TomAugspurger commented 4 years ago

I looked into this a bit yesterday. I think the biggest things to decide on are

  1. How to structure the repository (one chart, with flags to enable / disable jupyterhub / dask-gateway, or two separate charts)
  2. If we have two charts, what do we name them? helm install dask gives you the same thing as today (Dask with dask-kubernetes and a single jupyterlab / notebook server). helm install ... gives you JupyterHub + Dask Gateway for multiple users and clusters. Should we continue to call that "pangeo"? "dask-multiuser"? "daskhub"?
TomAugspurger commented 4 years ago

A couple additional things I'm struggling with, to make a helm install dask-multiuser thing work out of the box.

  1. Assuming we want to piggy back on JupyterHub auth, it's difficult to get this working out of the box. We need to set the value jupyterhub.hub.services.dask-gateway.url to the rendered value of http://traefik-{{ .Release.Name }}-dask-gateway.{{ .Release.Namespace }}. However, helm doesn't evaluate values in the chart's values.yaml. Does anyone know if there's an easy way to set a rendered value in a subchart? Everything I've tried has come up empty.

Alternatively, we don't proxy through a JupyterHub service, and instead expose the gateway publicly? Pangeo might be moving to that to open up some non-JupyterHub-based workflows. Then things are fine.

  1. (Less critical than 1): it'd be nice to configure the singleuser environment to have the right address & proxy address. I've had trouble with that for the same reason, they depend on values that I don't think are known the first time we do a helm install.
jacobtomlinson commented 4 years ago

My preference would be to not call it pangeo. One of the reasons we are moving it here is because it's pretty generic and will be useful to other communities. I like dask-multiuser and daskhub or dask-hub.

I would aim for one chart with configurable options for gateway or no gateway.

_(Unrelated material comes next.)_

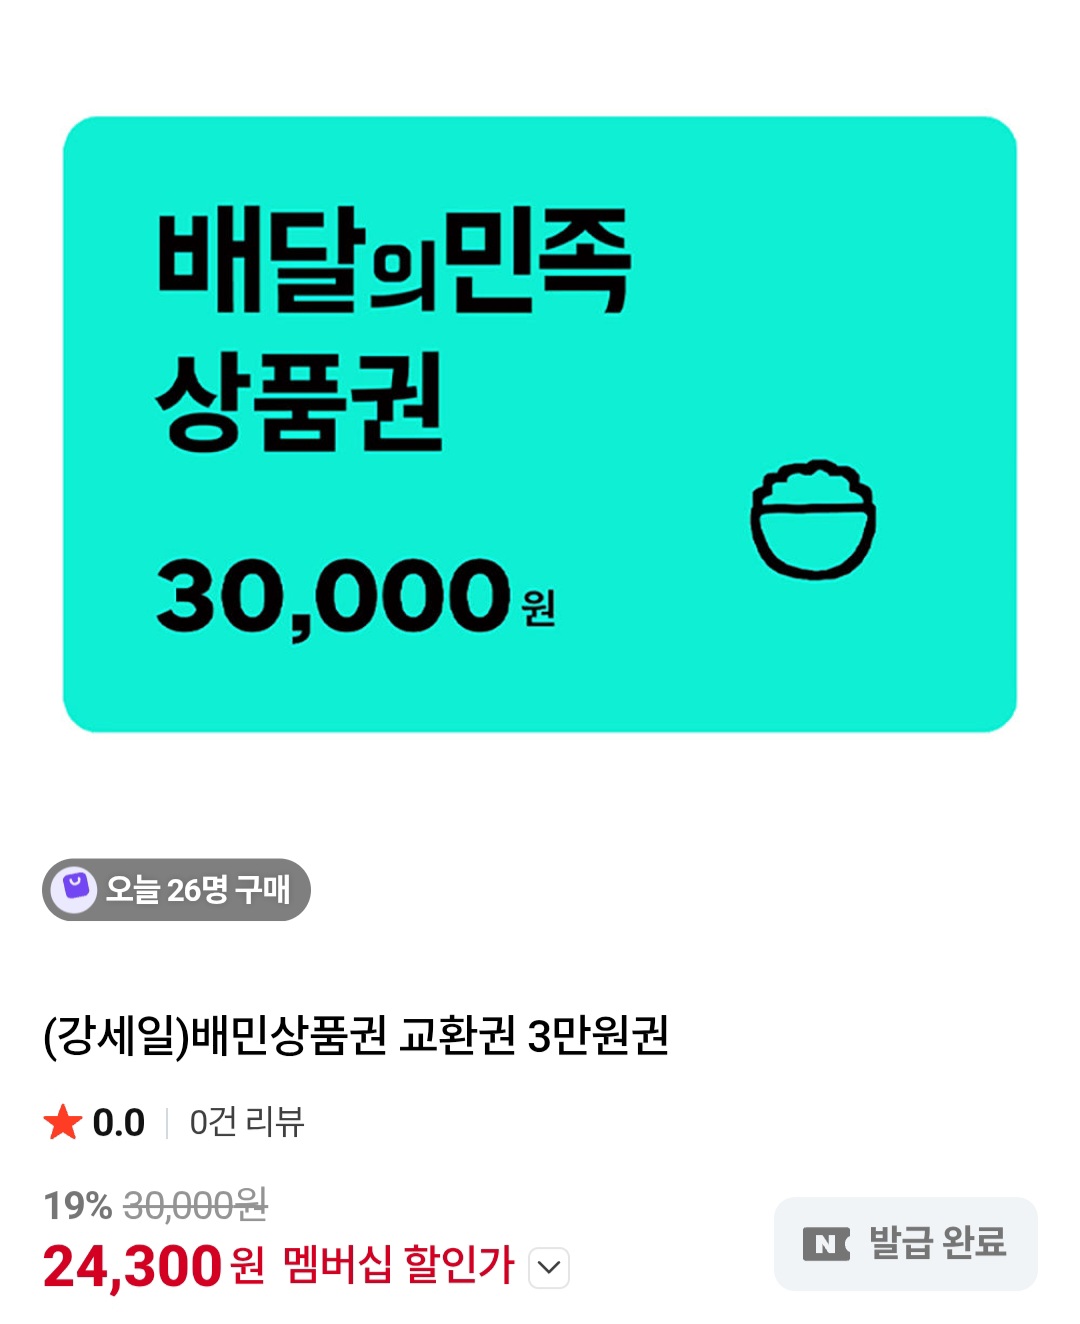Open the 배달의민족 상품권 product image

coord(540,424)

I think one way to do things would be to create a config map which gets rendered with the same template and then mount the config map as environment variables in order to configure things. Happy to help/pair on it.

TomAugspurger commented 4 years ago

create a config map which gets rendered with the same template and then mount the config map as environment variables in order to configure things.

I think I tried this earlier and failed. The rendering does work, but then I had trouble with mounting the configmap as a volume. I'll give it one more shot today and reach out if I have issues.

jacobtomlinson commented 4 years ago

You may have a better experience mounting the config options as environment variables rather than a volume.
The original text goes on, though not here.